Source text Start Marker
EU’s plan for new pharma regulations poses challenges for industry, say experts at BIO convention

A proposal to provide the first overhaul of European Union pharma regulation in 20 years takes some positive steps but would still leave a lot of obstacles to innovation, a panel of experts agreed at a June 5 session on the opening day of the 2023 BIO International Convention.

The new regulations ultimately threaten to reduce access to medicines for Europeans by discouraging drug developers from entering the market, said members of the panel on The New European Pharmaceutical Landscape, which was moderated by Matias Olsen, Public Affairs and Policy Manager at EUCOPE.

“Companies are worried about access to the market,” said Hilary Stiss, Biotechnology Innovation Organization (BIO) Senior Manager for International Affairs. “Small companies look at the European market, and it’s intimidating.”

Uncertainty over exclusivity

In his overview of the proposed new EU Pharma Directive and related legislation, Alexander Natz, EUCOPE Secretary General, told the panel the legislation would create a complex system for determining the exclusivity periods of new drugs that are introduced to the market.

Factors such as orphan-drug qualification, being able to launch in all 27 EU countries, and meeting an unmet need are used to determine how long a new drug enjoys exclusivity, without generic or biosimilar competition, according to Natz. Exclusivity would typically range from 8-13 years, and the variables in this calculation create uncertainty for anyone considering investing in a new drug, he said.

“It’s getting increasingly complicated for investors to know: What is my exclusivity period?” Natz said.

This is especially true because qualifying for longer exclusivity could be quite difficult, other panelists said.

For instance, the proposed requirements for achieving classification as a drug that meets an unmet need are far too narrow, and were developed without input by patients or industry, according to Nicholas Cosenza, Senior Manager Government Affairs at Amgen. “That is definitely something we’re concerned about,” he said.

Another factor that impacts exclusivity—introducing a drug in all 27 EU countries—can be difficult for a small company to achieve, Stiss noted. “We need to make sure that we keep the ecosystem strong, and that small companies can go it on their own,” she said.

Natz agreed, arguing that patients will benefit from greater access if new drugs can enter one market at a time instead of struggling to meet the requirements of all 27 EU states just to gain additional exclusivity.

“We have to make sure we are not putting in too many conditions and obligations in terms of launching,” he said.

Regulations streamlined

Among the bright spots in the proposed legislation is an effort to streamline regulation, according to Cosenza. “When we look at the changes and the parts that really speed up access, we look at the changes to the regulatory system as being positive,” he said.
Source text End Marker
Data for review Start Marker
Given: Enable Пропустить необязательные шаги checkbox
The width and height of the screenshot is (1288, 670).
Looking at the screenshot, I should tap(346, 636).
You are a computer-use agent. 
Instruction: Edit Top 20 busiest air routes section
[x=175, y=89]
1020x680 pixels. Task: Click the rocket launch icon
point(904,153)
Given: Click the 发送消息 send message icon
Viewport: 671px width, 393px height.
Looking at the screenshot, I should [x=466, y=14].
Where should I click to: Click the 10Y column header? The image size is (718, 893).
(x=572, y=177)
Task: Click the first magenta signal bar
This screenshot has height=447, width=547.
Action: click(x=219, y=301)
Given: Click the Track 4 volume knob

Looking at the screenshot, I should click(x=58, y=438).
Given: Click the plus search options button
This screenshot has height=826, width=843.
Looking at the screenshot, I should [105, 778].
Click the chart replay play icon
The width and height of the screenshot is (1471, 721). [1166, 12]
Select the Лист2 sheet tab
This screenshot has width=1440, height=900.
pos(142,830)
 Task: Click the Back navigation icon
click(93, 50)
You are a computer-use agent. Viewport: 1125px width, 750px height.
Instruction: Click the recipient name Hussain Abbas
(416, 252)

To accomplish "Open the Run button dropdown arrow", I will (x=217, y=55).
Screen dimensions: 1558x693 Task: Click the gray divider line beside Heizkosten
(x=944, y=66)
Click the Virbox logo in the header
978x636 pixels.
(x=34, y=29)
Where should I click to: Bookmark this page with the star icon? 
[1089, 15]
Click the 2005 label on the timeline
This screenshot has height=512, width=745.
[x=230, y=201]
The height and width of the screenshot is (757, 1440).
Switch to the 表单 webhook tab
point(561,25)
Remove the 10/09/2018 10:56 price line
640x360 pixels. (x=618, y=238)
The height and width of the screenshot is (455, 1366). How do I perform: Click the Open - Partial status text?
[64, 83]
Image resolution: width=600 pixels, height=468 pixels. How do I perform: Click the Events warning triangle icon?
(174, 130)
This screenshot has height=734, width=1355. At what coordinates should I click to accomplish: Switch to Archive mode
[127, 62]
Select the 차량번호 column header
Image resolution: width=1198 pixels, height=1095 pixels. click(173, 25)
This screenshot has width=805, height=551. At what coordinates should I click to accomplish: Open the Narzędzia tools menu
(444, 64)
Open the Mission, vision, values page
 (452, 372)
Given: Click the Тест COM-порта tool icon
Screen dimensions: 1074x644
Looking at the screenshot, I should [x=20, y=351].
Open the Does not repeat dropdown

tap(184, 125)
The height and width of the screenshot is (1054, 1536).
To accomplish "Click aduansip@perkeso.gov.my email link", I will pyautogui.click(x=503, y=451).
Data for review End Marker
**Task instructions**
In the article on the EU pharma regulation proposal, copy word for word the passage that begins at "Uncertainty over exclusivity" and stops after "to the market.".

**Task result**
Uncertainty over exclusivity

In his overview of the proposed new EU Pharma Directive and related legislation, Alexander Natz, EUCOPE Secretary General, told the panel the legislation would create a complex system for determining the exclusivity periods of new drugs that are introduced to the market.